** Excerpted text follows **

The Justice Department said the lower court orders issued in the past week limiting mifepristone’s availability would have “sweeping consequences” for women who need access to it and the FDA’s scientific judgment authority over drug safety.
Mifepristone, approved by the U.S. Food and Drug Administration in 2000, is used in combination with another drug called misoprostol to perform medication abortions, which account for more than half of all U.S. abortions. The FDA is the U.S. agency that signs off on the safety of food products, drugs and medical devices.
Danco Laboratories, mifepristone’s manufacturer, also asked the Supreme Court for similar relief on Friday. The company said it may be forced to halt operations in the face of regulatory uncertainty.
Current drug labels for mifepristone do not account for the new limits and would have to be adjusted, a process that could last months, the Justice Department and Danco said in their filings. The generic version of mifepristone would also lose its approval, the department said.
“The resulting disruption would deny women lawful access to a drug FDA deemed a safe and effective alternative to invasive surgical abortion,” the department told the justices.

** End of Excerpted text **
** Supplied records follows **

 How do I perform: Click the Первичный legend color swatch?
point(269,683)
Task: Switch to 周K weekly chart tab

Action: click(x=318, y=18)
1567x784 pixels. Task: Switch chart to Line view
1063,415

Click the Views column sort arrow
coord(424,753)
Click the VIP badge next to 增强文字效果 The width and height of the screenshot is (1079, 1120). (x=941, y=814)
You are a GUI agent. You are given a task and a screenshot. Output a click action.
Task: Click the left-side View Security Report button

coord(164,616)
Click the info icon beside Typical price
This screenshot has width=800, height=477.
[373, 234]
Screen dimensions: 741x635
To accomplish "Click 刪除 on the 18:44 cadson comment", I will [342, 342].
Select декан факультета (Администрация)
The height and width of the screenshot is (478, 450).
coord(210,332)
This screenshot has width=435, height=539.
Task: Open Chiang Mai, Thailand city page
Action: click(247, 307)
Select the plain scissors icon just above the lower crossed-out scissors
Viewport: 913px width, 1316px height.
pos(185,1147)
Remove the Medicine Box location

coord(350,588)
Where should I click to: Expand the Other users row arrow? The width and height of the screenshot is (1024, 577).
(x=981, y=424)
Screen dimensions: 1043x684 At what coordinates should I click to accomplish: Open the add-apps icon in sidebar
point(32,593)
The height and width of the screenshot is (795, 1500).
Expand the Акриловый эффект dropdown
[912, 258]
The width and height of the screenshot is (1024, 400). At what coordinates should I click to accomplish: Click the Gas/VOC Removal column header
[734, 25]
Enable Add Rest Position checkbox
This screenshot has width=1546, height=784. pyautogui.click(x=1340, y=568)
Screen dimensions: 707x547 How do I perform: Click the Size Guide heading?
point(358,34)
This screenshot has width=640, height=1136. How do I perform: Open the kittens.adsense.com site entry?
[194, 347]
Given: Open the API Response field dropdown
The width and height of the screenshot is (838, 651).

** End of Supplied records **

Resume the news excerpt on the mifepristone court filings, starting right after its final sentence.

In a case that could also undercut the FDA’s authority to decide on the safety of drugs, the New Orleans-based 5th U.S. Circuit Court of Appeals on Wednesday declined the administration’s request to block the restrictions ordered by Kacsmaryk on April 7. The 5th Circuit halted another part of Kacsmaryk’s order that would have suspended the FDA’s approval of the drug, effectively pulling it off the market.
‘FUNDAMENTAL ERRORS’
“To the government’s knowledge, this is the first time any court has abrogated FDA’s conditions on a drug’s approval based on a disagreement with the agency’s judgment about safety – much less done so after those conditions have been in effect for years. And the lower courts reached that unprecedented result only through a series of fundamental errors,” the Justice Department said in its filing.
The restrictions set by the lower courts would restore curbs on mifepristone that had been lifted since 2016 as the FDA steadily expanded access. These revived restrictions include a requirement for three in-person doctor visits to obtain mifepristone and limiting its use to the first seven weeks of pregnancy, down from the current 10.
Some 61% of Americans, including 51% of Republicans, oppose efforts to restrict access to abortion pills, according to a Reuters/Ipsos poll concluded on Wednesday. Just 37% of respondents said they trusted the Supreme Court to act impartially in abortion-related cases.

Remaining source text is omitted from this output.